▶ Source
--- start ---

We have brains that get excited with the expectations of winning a reward and the game manufacturers it. The key to a popular game is to keep the perfect equilibrium between keeping the expectation (avoiding boredom) and providing satisfaction (avoiding despair).

Gambling is not mere risk-taking, and in that it is different from the risks we take in our everyday decisions. Gambling is or could be considered a form of recreation, and recreation per se is good. St. Thomas Aquinas acknowledged that “just as weariness of the body is dispelled by resting the body, so weariness of the soul must needs be remedied by resting the soul: and the soul’s rest is pleasure,” (Summa theologiae, II-II 168, 2). And, he continues, this pleasure is obtained through games and recreation.

However, Aquinas was very well aware that everything that is pleasurable could turn vicious and addictive when it becomes unreasonable and harmful to the individual. So he acknowledged, that for everyone who engages in games, a special virtue is needed to guarantee a healthy and beneficial use of games. Aristotle called this virtue eutrapelia (Nichomachean Ethics 2 c. 7 # 13). It is certainly not a common word in today’s computer games era, but perhaps it is time to resuscitate the old virtue with new vigor.

Gambling or betting is not intrinsically wrong. That means that it is not wrong in itself, or that one can think of instances in which gambling and betting could be morally not harmful or even a beneficial form of entertainment. Now, something could be not wrong in itself, but be wrong well too often in the real facts of life. And gambling is a good example of that. In fact, casinos largely benefit from the easiness with which people fall victim to the addiction of gambling.

There is a still a more powerful connection between gambling and ethics. Ethics, in its best understanding deals with the fulfillment of the human potential, the art of achieving a good life. Shakespeare make Prospero utter in The Tempest: “we are such stuff as dreams are made on, and our life is rounded with sleep.” (The Tempest, Act IV sc.1). As Country singer, David Mallett, put it, “Man is made from dreams and bones.” Dreams and hopes are the stuff human beings are made of.

Hope is meant to draw man onward with confidence in the future and even to the heights of immortality and spiritual encounter. Gambling taps on the power that hoping has within us. Casinos use that power, not to drive people to loftier goals but to retrieve from them monetary profit. The only word that accurately describes that action is exploitation.

Gambling can be just a game; or can ruin entire families. Right and wrong depends on what people make of it. But a realistic approach to gambling should not be oblivious to both the frailty and the loftiness of the human condition. This frailty should never be exploited in the name of business. That loftiness should never be betrayed by playing with our hopes, the very engine that draws us towards our highest destiny.

--- end ---

▶ The tasks
A. Translate this sentence from the essay on gambling above into Spanish: "Dreams and hopes are the stuff human beings are made of."
B. Answer these questions using the essay on gambling above:
(i) What did Aristotle call the virtue needed for a healthy use of games?
(ii) In which play does Prospero speak the quoted line about dreams?
(iii) What single word does the essay use for how casinos use the power of hope to get money from people?
C. For each statement, decide whether it agrees with the essay on gambling above. Answer yes or no, and quote the words from the essay that settle it.
(i) The essay holds that gambling is wrong in itself.
(ii) Aquinas is cited as saying that the soul's rest is pleasure.
(iii) The essay calls eutrapelia a common word today.

▶ Dataset extract
--- start ---

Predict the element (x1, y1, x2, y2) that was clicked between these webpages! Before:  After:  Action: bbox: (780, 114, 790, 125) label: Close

--- end ---

▶ Answers to the tasks
A. Los sueños y las esperanzas son la materia de la que están hechos los seres humanos.

B.
(i) Eutrapelia.
(ii) The Tempest.
(iii) Exploitation.

C.
(i) No: "Gambling or betting is not intrinsically wrong."
(ii) Yes: "the soul’s rest is pleasure"
(iii) No: "It is certainly not a common word in today’s computer games era"